I would not do this without a test (not only a dump/restore test, I would
test it with
your application too)

Greetings,

-Franz

-----Ursprüngliche Nachricht-----
Von: Sven Willenberger [mailto:sven(at)dmv(dot)com]
Gesendet: Freitag, 7. Juli 2006 19:26
An: Joshua D. Drake
Cc: pgsql-general(at)postgresql(dot)org
Betreff: Re: [GENERAL] VACUUM FULL versus CLUSTER ON

On Fri, 2006-07-07 at 09:55 -0700, Joshua D. Drake wrote:
> On Friday 07 July 2006 08:19, Sven Willenberger wrote:
> > Postgresql 8.0.4 on FreeBSD 5.4
> >
> > I have a table consisting of some 300million rows that, every couple of
> > months, has 100 million rows deleted from it (an immediately vacuumed
> > afterward). Even though it gets routinely vacuumed (the only
> > deletions/updates are just the quarterly ones), the freespace map was
> > not increased in size to keep up with the growing size of the other
> > tables in the database which do experience many updates,etc.
>
> Based on the size of the table, you may want to:
>
> Backup the table
> Drop the table
> Restore the table
>
> Is is possible that this will be faster in this instance.
>
> Secondly this sounds like a perfect time for you to consider upgrading to
8.1
> and making use of table partitioning.

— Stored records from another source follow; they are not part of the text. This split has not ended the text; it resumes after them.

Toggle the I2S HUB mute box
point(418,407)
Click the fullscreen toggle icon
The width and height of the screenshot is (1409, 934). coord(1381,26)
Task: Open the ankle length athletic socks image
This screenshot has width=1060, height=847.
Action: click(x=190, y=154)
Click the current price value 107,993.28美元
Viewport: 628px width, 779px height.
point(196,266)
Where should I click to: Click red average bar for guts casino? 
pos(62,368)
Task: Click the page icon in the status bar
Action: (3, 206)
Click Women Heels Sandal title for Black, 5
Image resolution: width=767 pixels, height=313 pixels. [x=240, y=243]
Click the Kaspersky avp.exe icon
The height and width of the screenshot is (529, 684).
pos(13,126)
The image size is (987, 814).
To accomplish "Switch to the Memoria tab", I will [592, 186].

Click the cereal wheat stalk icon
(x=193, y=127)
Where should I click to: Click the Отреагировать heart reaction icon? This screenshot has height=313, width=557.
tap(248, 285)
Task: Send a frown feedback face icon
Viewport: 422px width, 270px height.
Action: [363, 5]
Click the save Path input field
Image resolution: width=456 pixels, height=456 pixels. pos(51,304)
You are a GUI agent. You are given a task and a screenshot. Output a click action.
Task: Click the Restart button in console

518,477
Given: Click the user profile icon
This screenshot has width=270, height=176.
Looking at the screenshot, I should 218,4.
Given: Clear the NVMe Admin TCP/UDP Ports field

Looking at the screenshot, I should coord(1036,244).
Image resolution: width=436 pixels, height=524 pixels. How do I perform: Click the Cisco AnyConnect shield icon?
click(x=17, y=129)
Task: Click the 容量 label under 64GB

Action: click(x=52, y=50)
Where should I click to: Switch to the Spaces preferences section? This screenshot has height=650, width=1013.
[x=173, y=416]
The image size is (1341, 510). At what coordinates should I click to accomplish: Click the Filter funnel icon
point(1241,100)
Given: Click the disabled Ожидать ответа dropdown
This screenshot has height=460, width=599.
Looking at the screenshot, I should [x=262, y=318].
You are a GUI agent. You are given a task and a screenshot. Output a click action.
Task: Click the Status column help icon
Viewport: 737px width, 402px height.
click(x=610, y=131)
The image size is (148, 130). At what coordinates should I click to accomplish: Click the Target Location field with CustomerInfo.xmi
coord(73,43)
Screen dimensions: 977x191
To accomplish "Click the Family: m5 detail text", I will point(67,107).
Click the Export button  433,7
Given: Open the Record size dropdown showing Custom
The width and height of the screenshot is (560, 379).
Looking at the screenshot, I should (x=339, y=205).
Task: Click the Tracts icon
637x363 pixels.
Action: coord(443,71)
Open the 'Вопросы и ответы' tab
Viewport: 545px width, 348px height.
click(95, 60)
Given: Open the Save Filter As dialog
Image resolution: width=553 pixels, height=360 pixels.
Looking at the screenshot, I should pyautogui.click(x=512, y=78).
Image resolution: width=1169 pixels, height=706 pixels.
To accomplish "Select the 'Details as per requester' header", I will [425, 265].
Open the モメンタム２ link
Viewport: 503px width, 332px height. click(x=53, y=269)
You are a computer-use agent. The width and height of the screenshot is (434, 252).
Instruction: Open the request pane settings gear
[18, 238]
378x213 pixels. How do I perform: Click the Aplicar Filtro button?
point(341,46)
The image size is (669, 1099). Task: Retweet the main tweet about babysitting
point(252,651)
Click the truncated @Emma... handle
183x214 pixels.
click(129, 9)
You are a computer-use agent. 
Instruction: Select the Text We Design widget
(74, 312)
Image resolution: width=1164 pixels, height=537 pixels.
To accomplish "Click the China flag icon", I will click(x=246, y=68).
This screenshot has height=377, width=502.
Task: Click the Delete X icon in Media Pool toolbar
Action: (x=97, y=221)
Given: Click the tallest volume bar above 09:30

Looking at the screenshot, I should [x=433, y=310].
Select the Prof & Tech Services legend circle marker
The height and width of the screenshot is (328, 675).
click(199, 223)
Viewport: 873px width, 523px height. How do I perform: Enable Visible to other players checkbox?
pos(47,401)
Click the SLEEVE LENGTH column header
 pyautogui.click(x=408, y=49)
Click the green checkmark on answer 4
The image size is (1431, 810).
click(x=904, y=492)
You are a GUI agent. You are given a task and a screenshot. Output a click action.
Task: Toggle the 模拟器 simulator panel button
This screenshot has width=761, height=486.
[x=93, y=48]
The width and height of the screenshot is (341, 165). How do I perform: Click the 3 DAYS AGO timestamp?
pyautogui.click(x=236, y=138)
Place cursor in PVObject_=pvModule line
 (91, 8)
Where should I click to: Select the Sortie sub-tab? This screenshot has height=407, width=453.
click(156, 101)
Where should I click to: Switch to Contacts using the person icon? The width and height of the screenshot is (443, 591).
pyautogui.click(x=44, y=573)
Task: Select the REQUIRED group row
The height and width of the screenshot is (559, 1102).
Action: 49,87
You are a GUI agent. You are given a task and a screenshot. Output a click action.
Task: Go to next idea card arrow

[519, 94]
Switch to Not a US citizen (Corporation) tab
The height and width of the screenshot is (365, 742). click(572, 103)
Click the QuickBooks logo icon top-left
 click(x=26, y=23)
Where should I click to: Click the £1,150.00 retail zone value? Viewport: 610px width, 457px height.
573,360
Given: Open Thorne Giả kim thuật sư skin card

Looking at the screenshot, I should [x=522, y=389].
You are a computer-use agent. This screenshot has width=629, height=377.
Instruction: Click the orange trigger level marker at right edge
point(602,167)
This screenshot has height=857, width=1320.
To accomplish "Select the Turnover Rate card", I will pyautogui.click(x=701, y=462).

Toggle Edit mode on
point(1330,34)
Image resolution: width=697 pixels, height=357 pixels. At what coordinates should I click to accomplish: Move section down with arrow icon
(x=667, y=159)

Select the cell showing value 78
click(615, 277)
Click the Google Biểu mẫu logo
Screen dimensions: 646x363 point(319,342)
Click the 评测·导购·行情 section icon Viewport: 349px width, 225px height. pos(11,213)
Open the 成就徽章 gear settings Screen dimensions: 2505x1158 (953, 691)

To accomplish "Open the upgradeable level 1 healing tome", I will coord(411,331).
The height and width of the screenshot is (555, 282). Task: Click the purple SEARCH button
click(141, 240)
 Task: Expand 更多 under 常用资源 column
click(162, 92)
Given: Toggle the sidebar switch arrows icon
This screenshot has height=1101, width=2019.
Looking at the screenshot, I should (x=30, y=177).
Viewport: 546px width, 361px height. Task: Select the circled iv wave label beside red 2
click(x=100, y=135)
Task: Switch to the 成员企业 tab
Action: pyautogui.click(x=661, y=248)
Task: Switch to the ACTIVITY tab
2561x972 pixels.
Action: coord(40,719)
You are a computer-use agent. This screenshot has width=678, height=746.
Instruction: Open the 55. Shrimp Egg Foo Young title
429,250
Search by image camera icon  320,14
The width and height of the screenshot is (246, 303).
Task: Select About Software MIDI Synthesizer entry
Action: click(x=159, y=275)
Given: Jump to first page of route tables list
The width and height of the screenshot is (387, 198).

That way you can just truncate the
child
> table containing the old data.
>
> Sincerely,
>
> Joshua D. Drake

Doing a quick check reveals that the relation in question currently
consumes 186GB of space (which I highly suspect is largely bloat). The
delete was just run this past weekend as was the recreation of the
indexes. I have 50GB of disk space left; If I vacuum full, it does not
need to create a temporary copy of the relation and indexes like cluster
does, does it? At this point, I think CLUSTER ON is out of the question
due to the need to create the temporary table and indexes (I will run
out of space during the operation).

I do plan on migrating the whole mess to a new server which will run 8.1
(I had looked at inheritance for partitioning, I am glad to see that 8.1
took the concept and ran with it further :) ) This new server will use
an external SAS array so I should simply be able to add another array as
the need arises and partition to it via tablespace.

Thanks to all who offered suggestions; it would appear that at this
stage my only option to buy some time is try a vacuum full. My final
question: can I leave the indexes in place when I vacuum full? I assume
this will only operate on the table itself?